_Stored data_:
>>>
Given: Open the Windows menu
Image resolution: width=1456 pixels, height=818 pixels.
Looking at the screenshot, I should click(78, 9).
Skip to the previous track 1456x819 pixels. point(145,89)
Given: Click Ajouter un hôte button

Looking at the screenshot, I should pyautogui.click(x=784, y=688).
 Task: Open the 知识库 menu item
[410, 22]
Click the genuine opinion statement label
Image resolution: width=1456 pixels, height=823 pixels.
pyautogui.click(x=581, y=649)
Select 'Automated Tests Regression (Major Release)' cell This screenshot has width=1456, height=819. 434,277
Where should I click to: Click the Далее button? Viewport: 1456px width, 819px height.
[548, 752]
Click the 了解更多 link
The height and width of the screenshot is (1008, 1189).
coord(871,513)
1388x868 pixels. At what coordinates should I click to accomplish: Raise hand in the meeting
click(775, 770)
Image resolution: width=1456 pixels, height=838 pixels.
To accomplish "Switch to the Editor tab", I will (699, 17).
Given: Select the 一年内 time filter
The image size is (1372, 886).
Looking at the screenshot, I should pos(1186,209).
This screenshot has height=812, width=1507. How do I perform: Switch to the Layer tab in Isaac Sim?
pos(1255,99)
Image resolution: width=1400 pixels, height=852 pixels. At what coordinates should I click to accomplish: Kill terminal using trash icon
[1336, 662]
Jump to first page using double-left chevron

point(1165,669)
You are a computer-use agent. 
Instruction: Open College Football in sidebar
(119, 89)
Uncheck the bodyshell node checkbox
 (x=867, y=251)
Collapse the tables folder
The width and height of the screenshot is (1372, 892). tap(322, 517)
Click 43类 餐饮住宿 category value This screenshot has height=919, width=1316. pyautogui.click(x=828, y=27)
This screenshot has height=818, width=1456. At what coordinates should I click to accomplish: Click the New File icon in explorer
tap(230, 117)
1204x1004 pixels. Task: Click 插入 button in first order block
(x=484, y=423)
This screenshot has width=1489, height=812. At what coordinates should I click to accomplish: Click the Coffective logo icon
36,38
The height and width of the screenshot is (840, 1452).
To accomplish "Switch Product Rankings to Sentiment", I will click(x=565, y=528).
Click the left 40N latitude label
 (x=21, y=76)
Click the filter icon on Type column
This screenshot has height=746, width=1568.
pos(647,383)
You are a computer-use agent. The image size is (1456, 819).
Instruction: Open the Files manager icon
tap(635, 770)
<<<
_Your objective_: Would you output, unchanged, each line from the start of the records to the line that holds "Click the genuine opinion statement label", both included and nothing else?

_Exercise response_:
Given: Open the Windows menu
Image resolution: width=1456 pixels, height=818 pixels.
Looking at the screenshot, I should click(78, 9).
Skip to the previous track 1456x819 pixels. point(145,89)
Given: Click Ajouter un hôte button

Looking at the screenshot, I should pyautogui.click(x=784, y=688).
 Task: Open the 知识库 menu item
[410, 22]
Click the genuine opinion statement label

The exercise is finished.